Pixel coordinate grounding data
◆ ◆ ◆ ◆ ◆
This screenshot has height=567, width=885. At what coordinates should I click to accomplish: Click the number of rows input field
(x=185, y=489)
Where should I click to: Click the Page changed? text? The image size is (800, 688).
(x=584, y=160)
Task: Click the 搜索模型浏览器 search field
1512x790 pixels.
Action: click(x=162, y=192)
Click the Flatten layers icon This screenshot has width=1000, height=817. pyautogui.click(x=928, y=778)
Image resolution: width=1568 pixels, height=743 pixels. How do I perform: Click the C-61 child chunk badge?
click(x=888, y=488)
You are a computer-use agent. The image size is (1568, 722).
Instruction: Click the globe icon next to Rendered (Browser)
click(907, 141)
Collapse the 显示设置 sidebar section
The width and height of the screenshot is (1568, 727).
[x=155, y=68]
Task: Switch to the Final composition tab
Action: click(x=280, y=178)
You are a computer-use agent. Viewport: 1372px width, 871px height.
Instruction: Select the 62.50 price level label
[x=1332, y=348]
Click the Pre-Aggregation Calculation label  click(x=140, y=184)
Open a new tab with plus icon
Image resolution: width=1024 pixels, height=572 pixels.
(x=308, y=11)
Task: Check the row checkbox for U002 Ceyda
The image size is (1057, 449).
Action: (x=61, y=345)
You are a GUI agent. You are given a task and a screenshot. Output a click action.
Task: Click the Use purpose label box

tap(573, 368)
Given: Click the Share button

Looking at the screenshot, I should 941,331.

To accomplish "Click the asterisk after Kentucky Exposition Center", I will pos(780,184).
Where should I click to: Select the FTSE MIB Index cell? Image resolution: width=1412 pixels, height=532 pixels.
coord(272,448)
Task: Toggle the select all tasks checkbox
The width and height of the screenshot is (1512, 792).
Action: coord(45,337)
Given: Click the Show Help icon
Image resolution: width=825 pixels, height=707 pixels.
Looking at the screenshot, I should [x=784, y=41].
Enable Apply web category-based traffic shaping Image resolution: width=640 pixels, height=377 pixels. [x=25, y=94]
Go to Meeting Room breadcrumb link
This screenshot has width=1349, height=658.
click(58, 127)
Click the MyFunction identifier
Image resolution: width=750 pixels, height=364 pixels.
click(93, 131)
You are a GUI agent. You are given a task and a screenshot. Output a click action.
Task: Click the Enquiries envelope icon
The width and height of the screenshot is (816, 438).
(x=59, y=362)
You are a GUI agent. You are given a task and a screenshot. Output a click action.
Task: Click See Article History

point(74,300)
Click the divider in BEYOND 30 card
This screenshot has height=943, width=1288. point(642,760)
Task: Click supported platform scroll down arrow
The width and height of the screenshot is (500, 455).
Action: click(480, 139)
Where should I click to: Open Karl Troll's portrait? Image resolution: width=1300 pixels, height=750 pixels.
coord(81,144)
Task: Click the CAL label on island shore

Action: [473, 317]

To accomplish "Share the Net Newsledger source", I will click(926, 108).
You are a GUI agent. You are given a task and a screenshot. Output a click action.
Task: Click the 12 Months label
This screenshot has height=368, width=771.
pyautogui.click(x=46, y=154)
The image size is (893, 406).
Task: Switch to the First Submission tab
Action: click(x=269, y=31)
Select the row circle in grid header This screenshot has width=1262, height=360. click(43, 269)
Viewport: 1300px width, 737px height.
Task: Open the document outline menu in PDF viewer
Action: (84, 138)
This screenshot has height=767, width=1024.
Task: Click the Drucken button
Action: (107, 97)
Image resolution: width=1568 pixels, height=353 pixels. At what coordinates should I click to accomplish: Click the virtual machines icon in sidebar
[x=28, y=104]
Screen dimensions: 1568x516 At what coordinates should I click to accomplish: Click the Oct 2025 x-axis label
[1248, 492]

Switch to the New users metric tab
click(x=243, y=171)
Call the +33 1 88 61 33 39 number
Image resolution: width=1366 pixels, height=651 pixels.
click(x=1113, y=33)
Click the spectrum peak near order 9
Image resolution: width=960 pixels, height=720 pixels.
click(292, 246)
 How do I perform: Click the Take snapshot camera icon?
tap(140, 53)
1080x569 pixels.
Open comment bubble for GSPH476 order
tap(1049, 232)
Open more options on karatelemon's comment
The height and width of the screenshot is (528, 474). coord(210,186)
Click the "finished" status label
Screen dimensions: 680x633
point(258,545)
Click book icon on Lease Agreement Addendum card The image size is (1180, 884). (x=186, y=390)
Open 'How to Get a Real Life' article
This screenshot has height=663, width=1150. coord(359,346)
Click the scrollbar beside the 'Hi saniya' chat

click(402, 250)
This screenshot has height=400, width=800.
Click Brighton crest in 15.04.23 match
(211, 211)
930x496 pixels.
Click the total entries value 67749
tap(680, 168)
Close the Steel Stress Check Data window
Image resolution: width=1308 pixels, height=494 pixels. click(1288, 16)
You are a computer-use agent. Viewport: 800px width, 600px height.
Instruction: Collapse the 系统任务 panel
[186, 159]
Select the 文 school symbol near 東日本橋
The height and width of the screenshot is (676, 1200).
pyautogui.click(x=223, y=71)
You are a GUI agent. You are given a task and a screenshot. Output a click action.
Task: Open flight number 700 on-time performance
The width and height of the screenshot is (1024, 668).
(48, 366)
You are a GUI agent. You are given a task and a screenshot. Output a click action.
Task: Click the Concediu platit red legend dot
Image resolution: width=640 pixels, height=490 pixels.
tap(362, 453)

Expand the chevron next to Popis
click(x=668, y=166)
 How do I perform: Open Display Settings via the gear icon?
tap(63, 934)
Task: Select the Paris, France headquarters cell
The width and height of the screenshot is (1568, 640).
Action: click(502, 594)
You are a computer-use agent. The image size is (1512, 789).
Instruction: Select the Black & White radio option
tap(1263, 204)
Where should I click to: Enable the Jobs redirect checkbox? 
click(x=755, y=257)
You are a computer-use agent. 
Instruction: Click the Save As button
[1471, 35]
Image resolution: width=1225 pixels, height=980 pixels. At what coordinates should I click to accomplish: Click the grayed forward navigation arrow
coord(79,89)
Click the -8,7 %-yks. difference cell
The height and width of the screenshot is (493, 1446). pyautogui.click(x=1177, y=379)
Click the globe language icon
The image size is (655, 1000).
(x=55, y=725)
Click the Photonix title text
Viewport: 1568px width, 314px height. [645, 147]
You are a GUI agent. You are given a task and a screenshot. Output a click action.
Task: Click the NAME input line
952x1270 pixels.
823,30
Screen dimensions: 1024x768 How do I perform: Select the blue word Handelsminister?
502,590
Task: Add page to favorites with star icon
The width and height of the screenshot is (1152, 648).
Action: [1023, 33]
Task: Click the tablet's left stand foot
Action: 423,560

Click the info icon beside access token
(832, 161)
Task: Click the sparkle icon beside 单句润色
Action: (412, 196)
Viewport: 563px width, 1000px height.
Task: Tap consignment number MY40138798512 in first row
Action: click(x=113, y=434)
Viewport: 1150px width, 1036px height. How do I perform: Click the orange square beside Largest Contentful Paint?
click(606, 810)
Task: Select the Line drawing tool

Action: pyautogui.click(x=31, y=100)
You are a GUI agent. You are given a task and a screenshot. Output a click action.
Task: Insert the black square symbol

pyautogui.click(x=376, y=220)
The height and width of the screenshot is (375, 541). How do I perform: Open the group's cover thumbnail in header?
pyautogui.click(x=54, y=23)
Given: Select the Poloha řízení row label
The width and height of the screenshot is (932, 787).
◆ ◆ ◆ ◆ ◆
Exactly how many lines of the records above contain "near"? Please state only the number.

*SOLUTION TO THIS TASK*: 2